Loaded carries need to be in every training session. If you’re not used to doing them you need to spend considerable time on them to gain proficiency at it. As an example of how efficient you can get at them, I recently had eight minutes to get off an airplane, get to the long-term car park, and then to the pet hotel my dog was at before they shut for the night. I grabbed both my carry-on bag and my girlfriend’s bag (it is easier to be balanced) and took off running through the airport, to the car park, and to the car. This was a ten-minute walk done in three minutes.

Now, I won’t lie, I was spent – my grip was fried, my traps were burning, and my lungs were heaving. But I got it done and we picked up our dog. If you plan to be truly Spartan -ready you will need to build up to loaded running (but that’s probably an entire article right there).

Don’t make the mistake of only doing farmer’s walks with easy-to-handle implements. Use overhead walks, rack walks, and sandbag carries. Load yourself asymmetrically and use odd objects. For Spartan you need to be ready for anything.

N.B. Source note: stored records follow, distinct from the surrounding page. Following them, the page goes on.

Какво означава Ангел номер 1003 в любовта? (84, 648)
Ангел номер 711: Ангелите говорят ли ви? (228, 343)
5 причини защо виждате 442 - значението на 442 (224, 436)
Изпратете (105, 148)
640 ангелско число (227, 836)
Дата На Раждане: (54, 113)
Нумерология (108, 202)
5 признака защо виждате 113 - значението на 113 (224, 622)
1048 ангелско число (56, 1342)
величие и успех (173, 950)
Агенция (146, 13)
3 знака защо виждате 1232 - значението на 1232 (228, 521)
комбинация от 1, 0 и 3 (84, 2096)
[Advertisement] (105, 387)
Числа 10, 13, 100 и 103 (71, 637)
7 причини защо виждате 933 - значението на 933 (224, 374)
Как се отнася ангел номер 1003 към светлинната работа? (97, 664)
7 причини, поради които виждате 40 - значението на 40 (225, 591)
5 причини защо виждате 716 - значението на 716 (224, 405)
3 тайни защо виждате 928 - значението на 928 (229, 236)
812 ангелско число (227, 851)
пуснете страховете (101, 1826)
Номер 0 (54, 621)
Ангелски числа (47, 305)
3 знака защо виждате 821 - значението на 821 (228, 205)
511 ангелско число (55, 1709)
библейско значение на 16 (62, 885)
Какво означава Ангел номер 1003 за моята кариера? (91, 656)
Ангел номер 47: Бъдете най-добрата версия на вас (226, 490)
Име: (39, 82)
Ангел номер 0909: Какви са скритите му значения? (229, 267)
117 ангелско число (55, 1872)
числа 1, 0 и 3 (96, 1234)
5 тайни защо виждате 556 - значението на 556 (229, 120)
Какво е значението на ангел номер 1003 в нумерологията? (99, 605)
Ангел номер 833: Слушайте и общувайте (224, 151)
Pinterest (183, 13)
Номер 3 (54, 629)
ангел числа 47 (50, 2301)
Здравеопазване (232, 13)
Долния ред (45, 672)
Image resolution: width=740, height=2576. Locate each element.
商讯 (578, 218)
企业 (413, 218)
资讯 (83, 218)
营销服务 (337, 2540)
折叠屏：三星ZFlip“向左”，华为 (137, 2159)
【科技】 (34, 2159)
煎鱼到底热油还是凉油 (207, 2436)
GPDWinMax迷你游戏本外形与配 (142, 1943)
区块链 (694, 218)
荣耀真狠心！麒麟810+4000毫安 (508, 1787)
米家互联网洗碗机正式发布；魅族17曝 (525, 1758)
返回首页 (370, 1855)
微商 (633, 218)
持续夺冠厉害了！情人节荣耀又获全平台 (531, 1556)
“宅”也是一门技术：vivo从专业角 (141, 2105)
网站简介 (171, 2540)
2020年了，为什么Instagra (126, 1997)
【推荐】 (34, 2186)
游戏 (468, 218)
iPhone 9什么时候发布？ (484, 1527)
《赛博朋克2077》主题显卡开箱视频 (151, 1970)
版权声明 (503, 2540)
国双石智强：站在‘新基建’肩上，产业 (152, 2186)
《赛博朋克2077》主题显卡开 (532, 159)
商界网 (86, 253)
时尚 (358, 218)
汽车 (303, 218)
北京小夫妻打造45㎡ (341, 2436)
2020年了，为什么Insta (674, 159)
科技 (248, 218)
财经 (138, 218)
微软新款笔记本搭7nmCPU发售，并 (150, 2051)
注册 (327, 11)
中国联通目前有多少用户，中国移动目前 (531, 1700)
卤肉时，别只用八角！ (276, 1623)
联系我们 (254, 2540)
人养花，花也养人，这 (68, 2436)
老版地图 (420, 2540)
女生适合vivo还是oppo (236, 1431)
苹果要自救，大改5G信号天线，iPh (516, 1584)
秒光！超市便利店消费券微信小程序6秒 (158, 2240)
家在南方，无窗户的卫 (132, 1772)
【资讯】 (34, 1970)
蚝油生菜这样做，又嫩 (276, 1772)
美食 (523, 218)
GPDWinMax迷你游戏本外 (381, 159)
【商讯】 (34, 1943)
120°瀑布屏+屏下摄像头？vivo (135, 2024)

For a complete breakdown of all the ways you can and should be doing carries to improve your performance check out my article here on Complete Human Performance.

Grip Training

Finally, grip needs to be addressed. Some grip endurance will be handled with the loaded carries. Some more grip endurance will be taken care of with normal strength work, such as pull-ups and deadlifts. But what you need is high rep work to develop massive amounts of grip endurance – enough to last you the many hours you may be on course. A short set of ten reps isn’t going to do it.

This is a great place for two different types of grip work. High rep swings, both with a kettlebell and with clubbells, will help develop great grip endurance. I’m talking about sets of twenty-plus reps, and maybe even as high as fifty per set. Because clubbells are closer to brachiation than kettlebells are, they may actually be superior for grip development.

The other big thing that is going to develop grip endurance is hanging off objects. If you can vary the grip used, that will work even better. If you can hang off tree branches, stair railings, and the like you’ll wind up with a far better overall grip.

If all you have access to is a pull up bar don’t fret, as you can still change the grip each set. You can fold a towel over the bar to thicken the grip. You can drape the towel over the bar and hold onto the hanging ends. You can hold the bar with hands you’ve deliberately made slippery (putting soap in the hands is a favored strongman grip training method) and do hangs. For more fun, soap the hands and then do some kettlebell swings. Make sure no one is standing right in front of you when you do though.

Focusing on these three things – running, grip, and carries – will take care of your OCR plan.